# What is the freezing point for an aqueous solution with "0.195 molal" "K"_2"S" dissolved in it? Assume 100% dissociation. K_f = 1.86^@ "C/m".

Aug 9, 2017

As you should have seen in your book,

$\Delta {T}_{f} \equiv {T}_{f} - {T}_{f}^{\text{*}} = - i {K}_{f} m$,

where:

• $\Delta {T}_{f}$ is the change in freezing point in $\text{^@ "C}$, from that of the pure solvent, ${T}_{f}^{\text{*}}$, to that of the solution, ${T}_{f}$.
• $i$ is the van't Hoff factor, i.e. the effective number of solute particles in solution.
• ${K}_{f} = {1.86}^{\circ} \text{C/m}$ is the freezing point depression constant of water.

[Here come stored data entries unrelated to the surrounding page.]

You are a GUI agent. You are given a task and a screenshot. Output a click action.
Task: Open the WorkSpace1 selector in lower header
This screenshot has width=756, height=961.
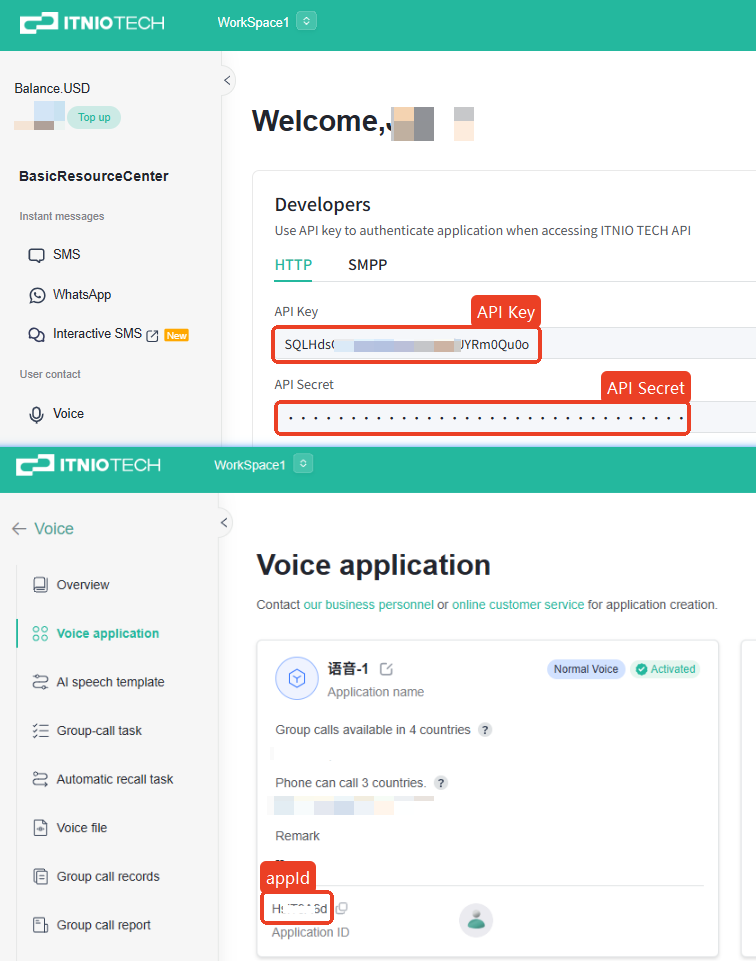303,464
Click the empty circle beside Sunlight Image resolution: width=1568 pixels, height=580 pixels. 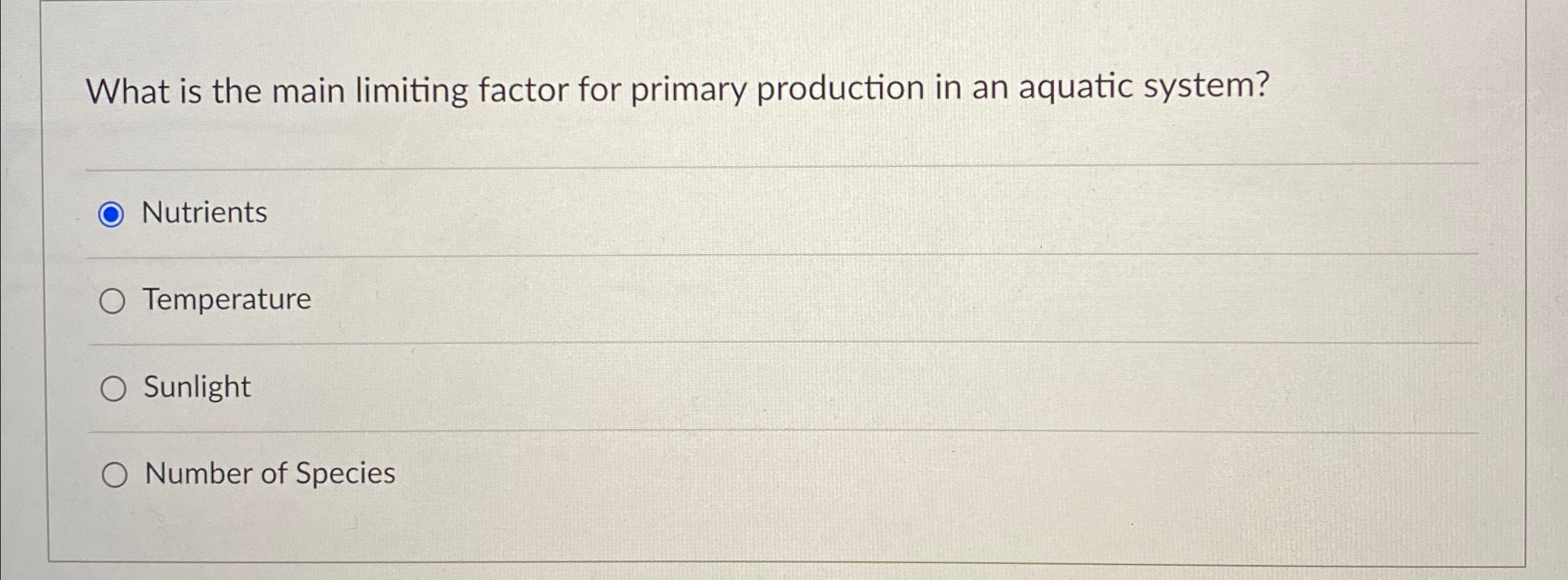(x=113, y=388)
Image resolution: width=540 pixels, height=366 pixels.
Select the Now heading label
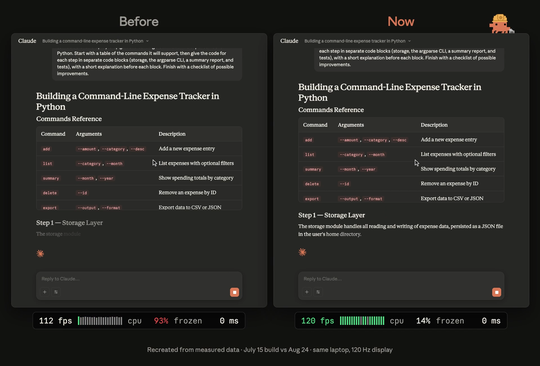pyautogui.click(x=401, y=22)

The negative sign is in the equation.
• $m$ is the molality of the solution... $\text{mol solute/kg solvent}$. What is the solute?

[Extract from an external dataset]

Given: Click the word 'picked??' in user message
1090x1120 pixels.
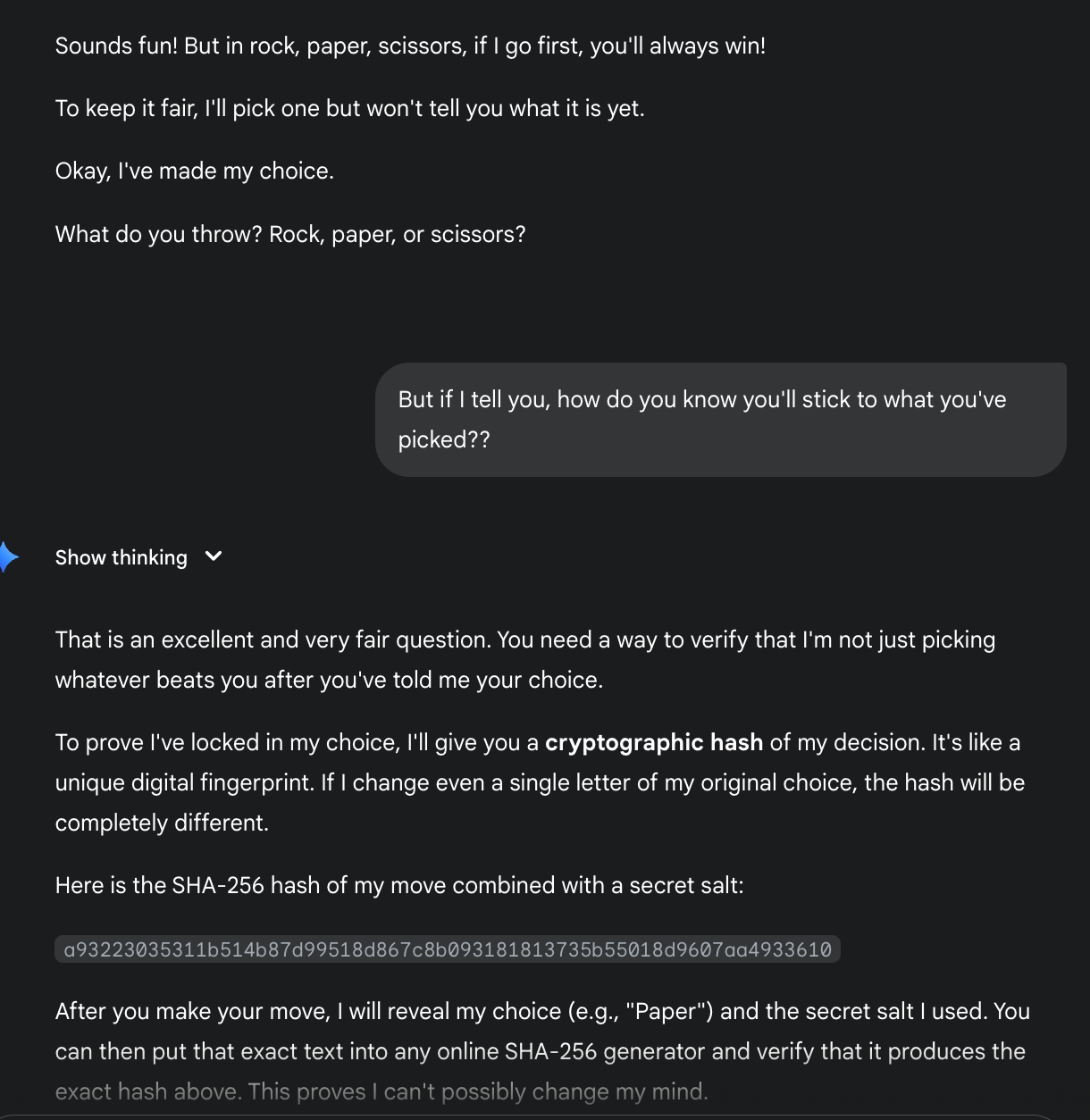Looking at the screenshot, I should (x=444, y=439).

Assuming 100% dissociation...

${\text{K"_2"S"(aq) -> 2"K"^(+)(aq) + "S}}^{2 -} \left(a q\right)$

and $1 + 2 = 3 \approx i$, so...

$\textcolor{b l u e}{{T}_{f}} = {T}_{f}^{\text{*}} - i {K}_{f} m$

$= {0}^{\circ} \text{C" - 3 cdot 1.86^@ "C/m" cdot "0.195 m}$

$= \textcolor{b l u e}{\underline{- {1.088}^{\circ} \text{C}}}$

What was the change in freezing point?